Directions>
Can you print the data exactly and leave out each image?

Stored data>
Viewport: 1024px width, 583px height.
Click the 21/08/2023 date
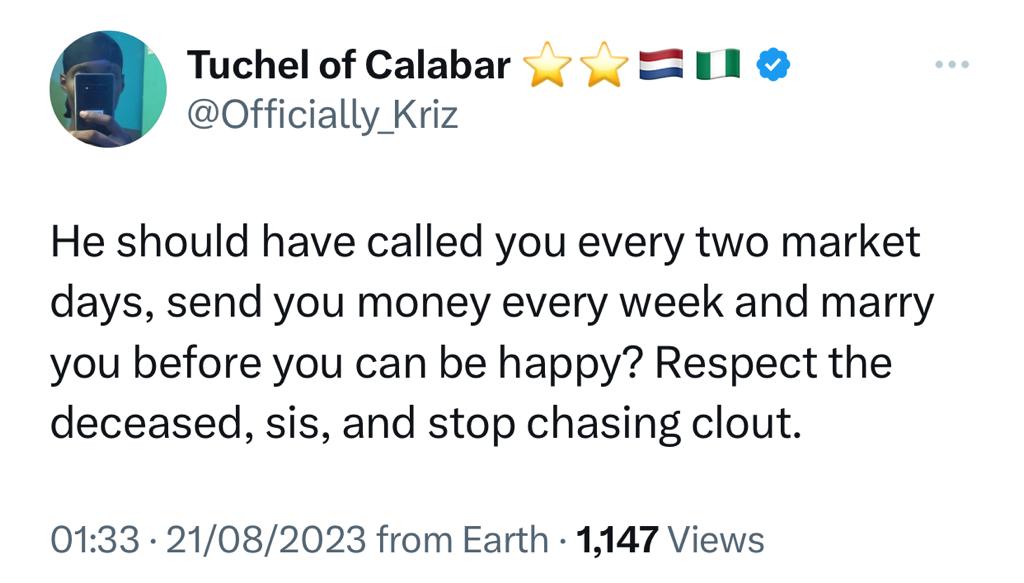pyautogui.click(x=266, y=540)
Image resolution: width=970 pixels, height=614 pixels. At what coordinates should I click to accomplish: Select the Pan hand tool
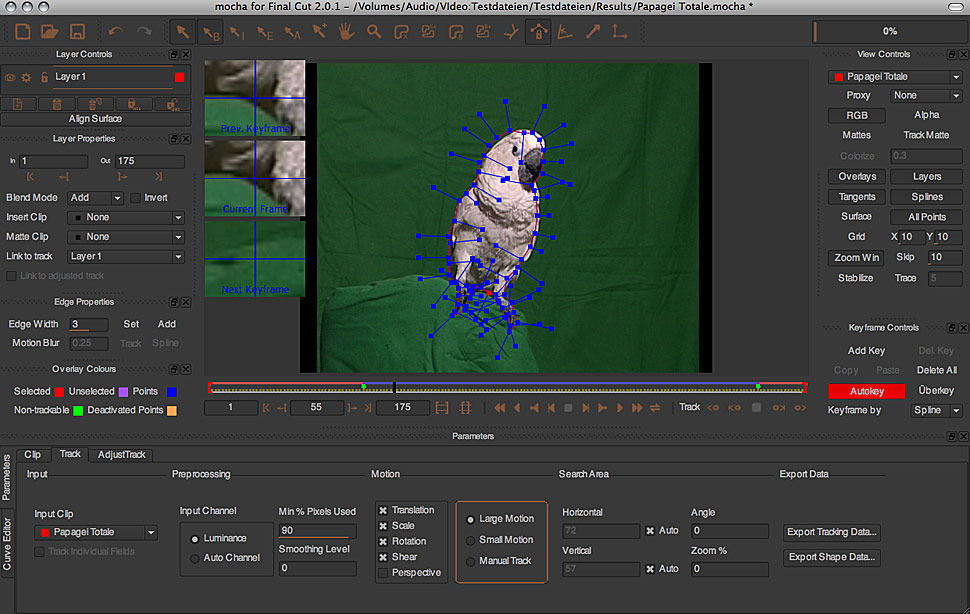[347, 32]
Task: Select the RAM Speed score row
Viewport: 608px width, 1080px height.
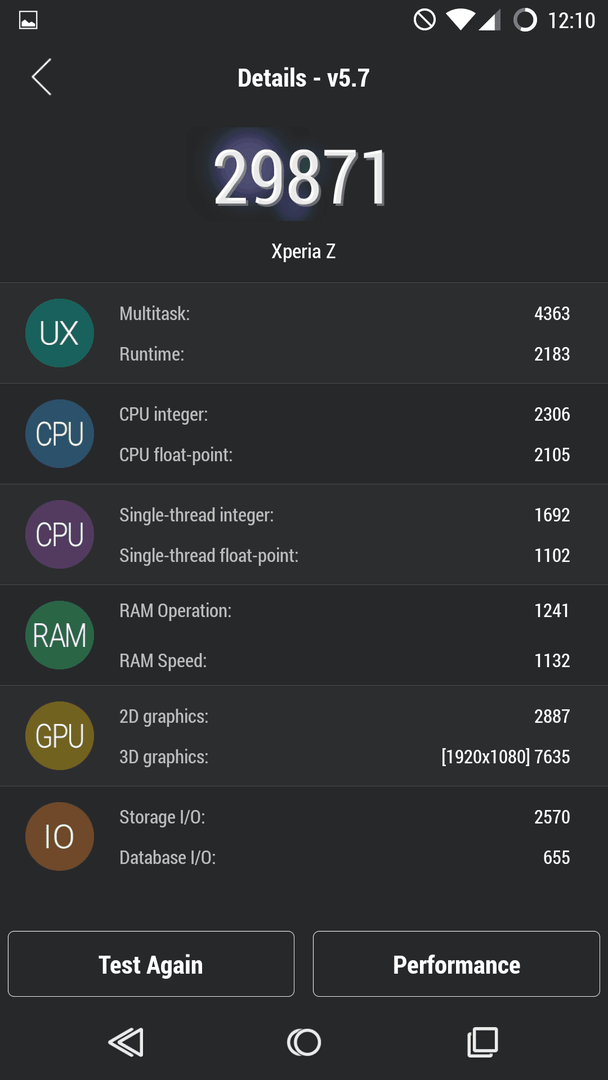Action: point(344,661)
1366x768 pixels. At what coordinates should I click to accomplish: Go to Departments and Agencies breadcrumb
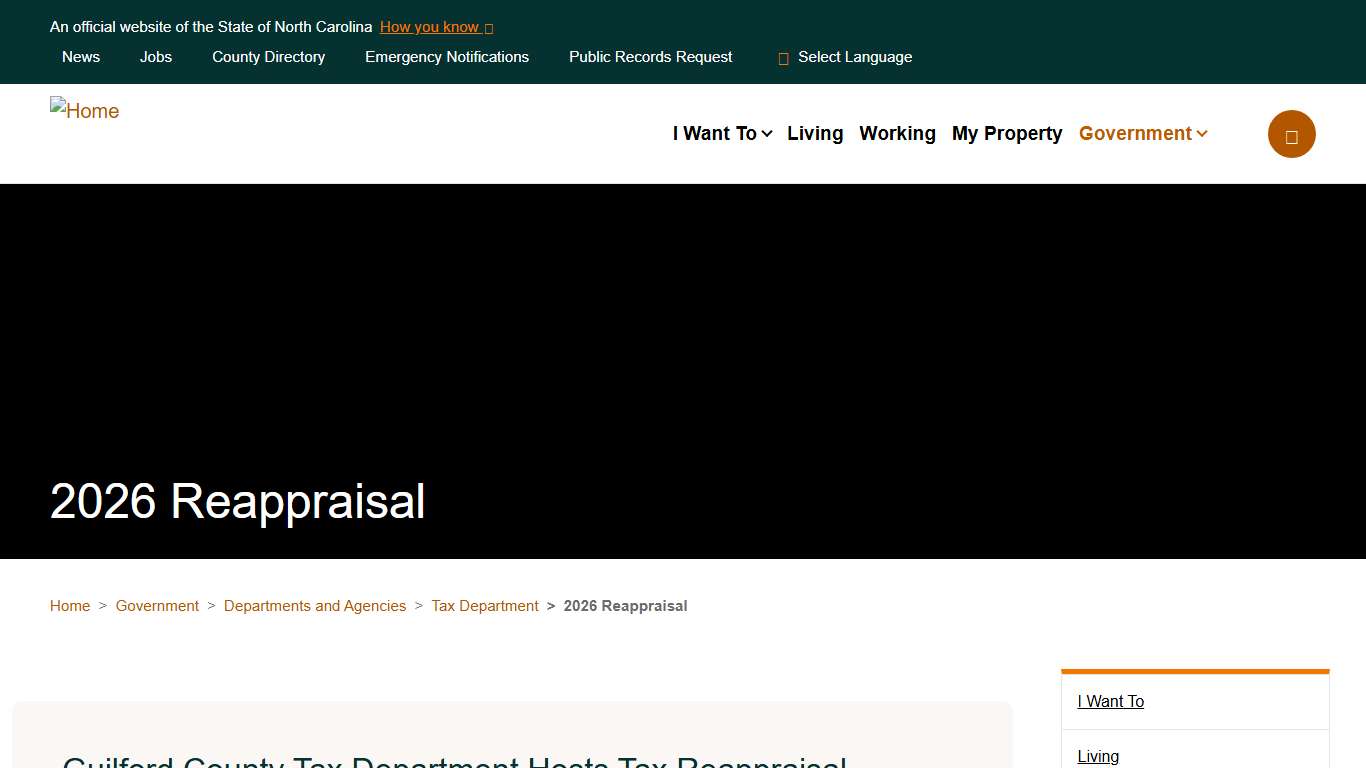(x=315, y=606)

Worked solution>
Viewport: 1024px width, 583px height.
Click the 21/08/2023 date
pyautogui.click(x=266, y=540)
Image resolution: width=970 pixels, height=614 pixels. At what coordinates should I click to accomplish: Select the Pan hand tool
[347, 32]
Task: Select the RAM Speed score row
Viewport: 608px width, 1080px height.
Action: point(344,661)
1366x768 pixels. At what coordinates should I click to accomplish: Go to Departments and Agencies breadcrumb
(x=315, y=606)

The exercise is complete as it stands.